Powyższe zrzuty ekranu zostały zapożyczone z tej strony (bloga): http://pablito15.wordpress.com/category/details-on-the-program

Jeśli ktoś jest zainteresowany ich omówieniem, to warto się udać na stronę autora i poczytać nieco w jaki sposób autor przedstawił dość szczegóły program szachowego treningu. Dziękuję kolego Pablito! Dodam, że jest to jedno z najlepszych darmowych ujęć graficznych tego na czym polega szczegółowy plan pracy.

4 komentarze:

  1. Cześć,

    Czy jest gdzieś w sieci dostępny arkusz Excela z tym programem?

    OdpowiedzUsuń
  2. Witam

    Niestety nie wiem czy jest cos takiego dostepne. Osobiscie na moje potrzeby robilem to samodzielnie - za pomoca Google Documents. Mozna przenosic to na swoj komputer (w formacie Excela albo PDF-a) i miec caly czas dostepne w sieci. Jest to zatem dosc ciekawe i wygodne rozwiazanie.

    Z tego co wiem, to byc moze warto popytac na forach szachowych - takze tych angielskojezycznych. Sa bowiem osoby, ktore zrobily na wlasny uzytek tego typu program, wiec istnieje szansa, ze bedzie mozna dzieki nim miec cos dosc podobnego. Na poczatku wymaga to troche pracy, ale potem wszystko idzie niemal w pelni automatycznie.

    Dodam jeszcze, ze kazda z osob, ktora zna podstawy z Excela - bedzie w stanie bez wiekszych problemow poradzic sobie z opracowaniem takiego programu.

    OdpowiedzUsuń
  3. Jak tam blog?
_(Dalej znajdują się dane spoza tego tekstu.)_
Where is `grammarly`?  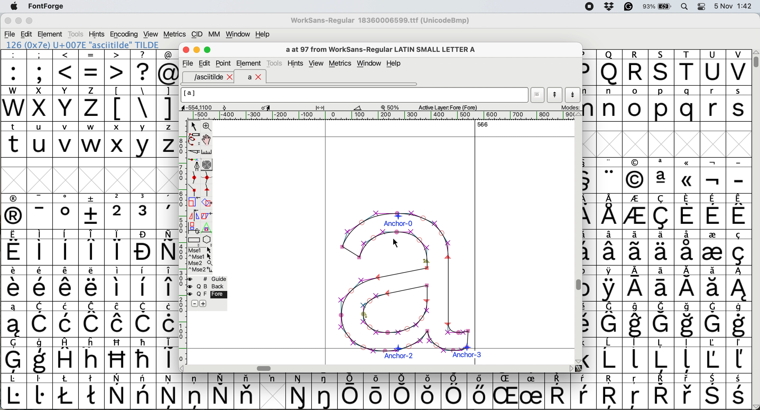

Czyzby kolejna seria "Power Mates - czyli o tym jak znaleźć mocnego mata", która już niebawem się ukaże na blogu - była jeszcze jednym dowodem, ze...

    To kolejny dowód tego samego ;i znanego juz; twierdzenia. To co jest wartosciowe (m.in ) na tym blogu to mozliwosc ... ciaglego współuczestniczenia w jego tworzeniu, o ile dobrze tu informuja to w 2013 bedzie cykl informacji o wielu osobach, szachowych ekspertach takch jakby "guru" (m.in o postaciach: Seirawan, Pandolfini, Soltis, Heisman, Dzindzichashvili itd); przynjmniej takie sa "przecieki" , tak wiec nalezy sledzic co sie dzieje na blogu by czego nie przeoczy....


    mol

    OdpowiedzUsuń
  4. Bardzo dokładne przecieki! Nawet można powiedzieć, że z pierwszej... szafy! ;) :). Tak, potwierdzam, że przez następne 160dni (aż do 1.06.2013) będzie sporo zamieszania na blogu. W chwili obecnej jest prawie 42.000 odsłon, a do granicy "zamrożenia" będzie o 12-13 tysięcy więcej! W końcu otrzymanie tytuu profesora ZWYCZAJNEGO, to wydarzenie nie tylko niecodzienne, ale także niezwyczajne i niesamowicie prestiżowe!

    No i następne 10-14 dni będzie dość płodnych twórczo, gdyż w końcu nastał czas wolny od zawirowań, pracy, ciągłego gonienia, stresu, problemów i innych cudów.

    Tak więc teraz warto do końca roku (a dodam, że koniec świata już jutro :P) śledzić codziennie bloga, bo potem można nie nadążyć z stale pojawiającymi się nowymi wpisami!

    PS. Bez profesora mola blog nie miałby takiej wartości i nie świeciłby takim blaskiem!